Half the fun of watching horror movies is mentally screaming for the heroes to do anything besides what they’re actually doing. That crowd participation element makes the genre pop.

It may not be “cinema,” but it’s a rollicking time at the movies.

You can only play the Dumb Card so much, though. “The Shed” is all Dumb Cards and no aces … or even a pair of Threes. “The Shed” arrives with a neat premise but has little idea what to do with it.


Stan (Jay Jay Warren) lives with his alcoholic grandpa in a quaint small town. Stan and his chum Dommer (Cody Kostro) are frequently targeted by the school bullies, even if all these high schoolers look well into their 20s.

So when Stan discovers something sinister lurking in the shed outside his home, it seems like his life just went from bad to God awful.

Only not everyone sees it that way.

The film’s trailer suggests a horror yarn where the bullies get what’s coming to them at long last. Vampire films come and go, but given the culture’s keen interest in bullying the twist arrives right on schedule. If only the film cared more about that concept, or engaging characters, for that matter.

FAST FACT: “The Shed” director Frank Sabatella says his film’s inspiration came partly from ’80s horror classics like “The Lost Boys,” “Near Dark” and “Fright Night.”

The Warren-Kostro bro bond is so toxic we never invest in their revenge plans. Blame a pedestrian script all but devoid of humor. A film like “The Shed” could have gone a different route, playing up the genre tropes with a wink and a smile.

Hey, we know this is ridiculous, but come along for the ride, why don’tcha? Instead, it’s stone cold sober, and that makes its flaws all the more iridescent.

Siobhan Fallon Hogan, light years from her brief stint on “Saturday Night Live,” overacts as the nosy Sheriff who suspects there’s more than old paint cans in Stan’s shed.

RELATED: Here’s Why We Love Horror Movies

Writer/director Frank Sabatella builds some apprehension around the titular shed, especially in the film’s first half.

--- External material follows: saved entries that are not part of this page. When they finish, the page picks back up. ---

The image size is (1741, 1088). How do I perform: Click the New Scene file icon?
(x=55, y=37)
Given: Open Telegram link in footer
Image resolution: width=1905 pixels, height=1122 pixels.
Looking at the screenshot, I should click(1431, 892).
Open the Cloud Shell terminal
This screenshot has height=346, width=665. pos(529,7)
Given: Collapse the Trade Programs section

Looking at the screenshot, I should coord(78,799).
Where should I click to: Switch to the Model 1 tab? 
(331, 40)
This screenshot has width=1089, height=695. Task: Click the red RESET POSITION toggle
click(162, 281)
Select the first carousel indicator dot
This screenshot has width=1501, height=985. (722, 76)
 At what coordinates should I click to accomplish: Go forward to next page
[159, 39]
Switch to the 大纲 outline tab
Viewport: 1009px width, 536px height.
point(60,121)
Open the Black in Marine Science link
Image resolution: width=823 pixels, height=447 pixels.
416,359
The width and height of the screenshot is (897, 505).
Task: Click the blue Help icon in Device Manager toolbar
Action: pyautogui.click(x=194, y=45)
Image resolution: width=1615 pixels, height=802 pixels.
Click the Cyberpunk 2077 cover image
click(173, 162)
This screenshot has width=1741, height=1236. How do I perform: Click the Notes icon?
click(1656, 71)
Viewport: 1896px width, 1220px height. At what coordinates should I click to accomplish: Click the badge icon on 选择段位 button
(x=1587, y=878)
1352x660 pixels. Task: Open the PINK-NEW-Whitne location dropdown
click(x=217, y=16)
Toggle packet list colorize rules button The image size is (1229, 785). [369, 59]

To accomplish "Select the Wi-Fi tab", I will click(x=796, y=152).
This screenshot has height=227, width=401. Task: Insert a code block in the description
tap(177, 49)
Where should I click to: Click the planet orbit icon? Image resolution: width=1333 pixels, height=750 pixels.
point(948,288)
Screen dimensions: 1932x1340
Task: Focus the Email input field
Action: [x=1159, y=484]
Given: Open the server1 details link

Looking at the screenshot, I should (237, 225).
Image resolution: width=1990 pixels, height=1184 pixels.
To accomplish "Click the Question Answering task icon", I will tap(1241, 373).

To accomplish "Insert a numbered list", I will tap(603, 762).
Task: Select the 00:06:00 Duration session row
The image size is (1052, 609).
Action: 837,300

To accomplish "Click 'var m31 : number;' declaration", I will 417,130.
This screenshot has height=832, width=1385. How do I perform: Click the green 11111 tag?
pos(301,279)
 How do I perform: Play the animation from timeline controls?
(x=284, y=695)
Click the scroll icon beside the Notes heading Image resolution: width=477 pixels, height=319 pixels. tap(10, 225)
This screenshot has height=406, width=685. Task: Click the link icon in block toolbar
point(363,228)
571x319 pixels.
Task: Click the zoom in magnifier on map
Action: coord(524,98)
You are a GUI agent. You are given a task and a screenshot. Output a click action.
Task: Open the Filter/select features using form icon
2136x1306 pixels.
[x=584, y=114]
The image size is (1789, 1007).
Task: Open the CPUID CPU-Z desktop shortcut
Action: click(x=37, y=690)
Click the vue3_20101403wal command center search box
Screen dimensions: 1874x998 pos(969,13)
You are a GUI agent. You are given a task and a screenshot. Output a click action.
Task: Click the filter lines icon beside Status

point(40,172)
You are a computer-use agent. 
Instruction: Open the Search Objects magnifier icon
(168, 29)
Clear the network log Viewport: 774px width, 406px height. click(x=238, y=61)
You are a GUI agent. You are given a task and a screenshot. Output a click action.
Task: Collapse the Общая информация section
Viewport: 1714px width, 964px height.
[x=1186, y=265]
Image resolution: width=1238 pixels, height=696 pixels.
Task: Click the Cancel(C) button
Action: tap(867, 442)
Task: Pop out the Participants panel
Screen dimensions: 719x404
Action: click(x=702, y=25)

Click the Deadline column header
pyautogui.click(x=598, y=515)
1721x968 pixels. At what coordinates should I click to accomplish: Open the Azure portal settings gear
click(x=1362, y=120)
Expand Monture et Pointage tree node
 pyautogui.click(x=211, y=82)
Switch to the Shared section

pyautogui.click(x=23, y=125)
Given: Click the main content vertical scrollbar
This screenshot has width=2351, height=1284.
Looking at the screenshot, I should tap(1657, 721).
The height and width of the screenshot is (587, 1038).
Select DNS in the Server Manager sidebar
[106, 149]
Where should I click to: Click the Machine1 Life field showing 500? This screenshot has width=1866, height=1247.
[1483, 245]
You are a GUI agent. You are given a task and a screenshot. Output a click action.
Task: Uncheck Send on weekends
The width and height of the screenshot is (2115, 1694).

Tease, don’t show, they say in horror circles, and Sabatella smartly keeps the vampire out of sight for as long as possible. That turns Stan’s shed into something mysterious despite its modest trappings.

At some point the action has to escape that confined space, and when it does the film collapses upon itself.

Warren doesn’t come close to elevating the material. It’s hard to tell who’s to blame for his one-note turn, a lack of direction or poor artistic choices. Either way, he’s sullen without gaining our sympathy, and the movie suffers greatly because of it.

Horror fans may snack on the lo-fi practical effects, but there aren’t enough kills here to merit their attention. “The Shed” even trots out a double cheap scare dream sequence, taking us back to the worst horror tics of the ’80s.

“The Shed” scores with a fiercely original premise and a whiff of social commentary. Both eventually give way to the worst feeling an indie thriller can deliver:

Is it over yet?

HiT or Miss: Indie horror can be a genre fan’s salvation, or it can leave them frustrated to the core. “The Shed” steers audiences firmly into the latter camp.